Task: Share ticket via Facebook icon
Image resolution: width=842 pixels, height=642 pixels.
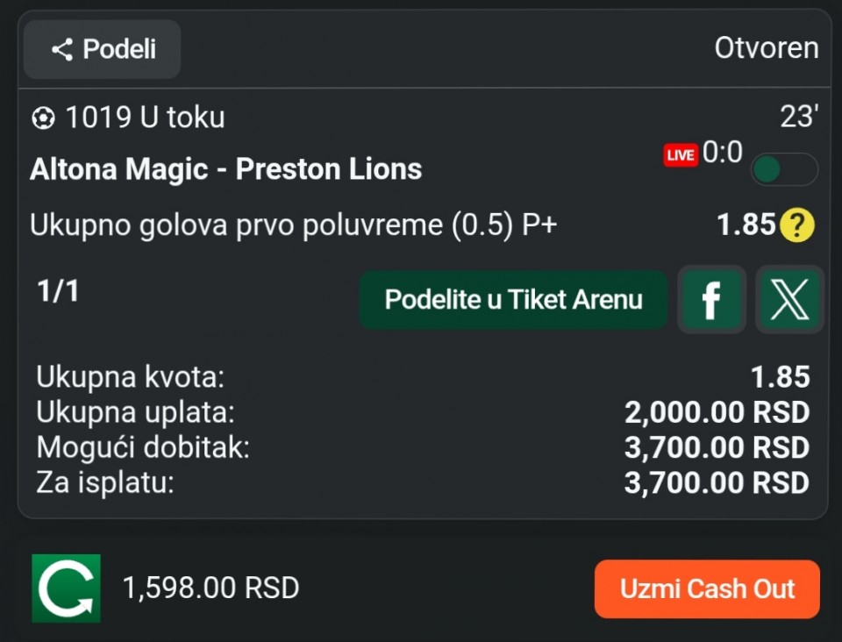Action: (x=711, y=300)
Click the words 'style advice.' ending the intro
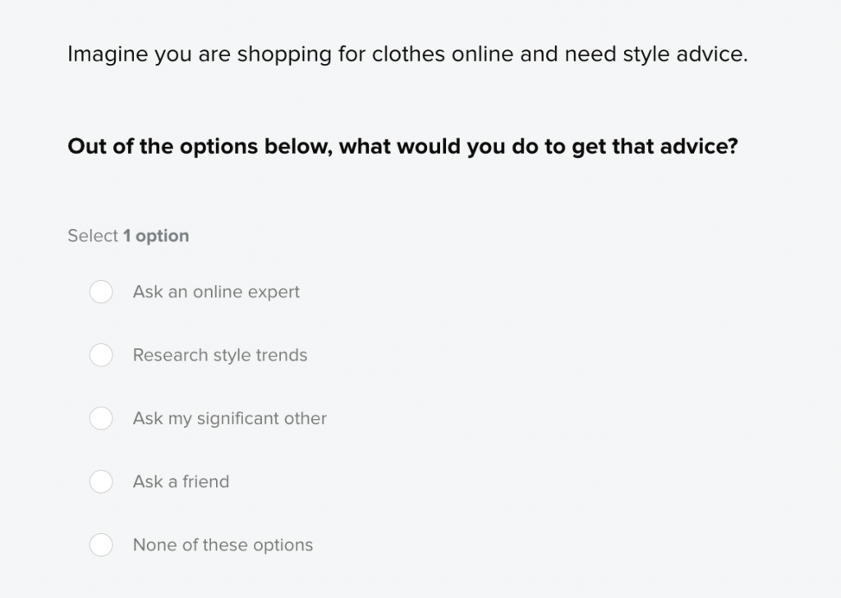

* * *

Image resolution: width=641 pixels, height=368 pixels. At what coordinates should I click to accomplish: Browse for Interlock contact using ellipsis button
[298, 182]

■ WHAT YOU SHOULD DO: Your answer must be the exact lines from the records above, from the one containing "Image resolution: width=842" through the one containing "Click the words", both included, with every picture left out.

■ RESULT FOR THIS TASK:
Image resolution: width=842 pixels, height=642 pixels.
Action: (x=711, y=300)
Click the words 'style advice.' ending the intro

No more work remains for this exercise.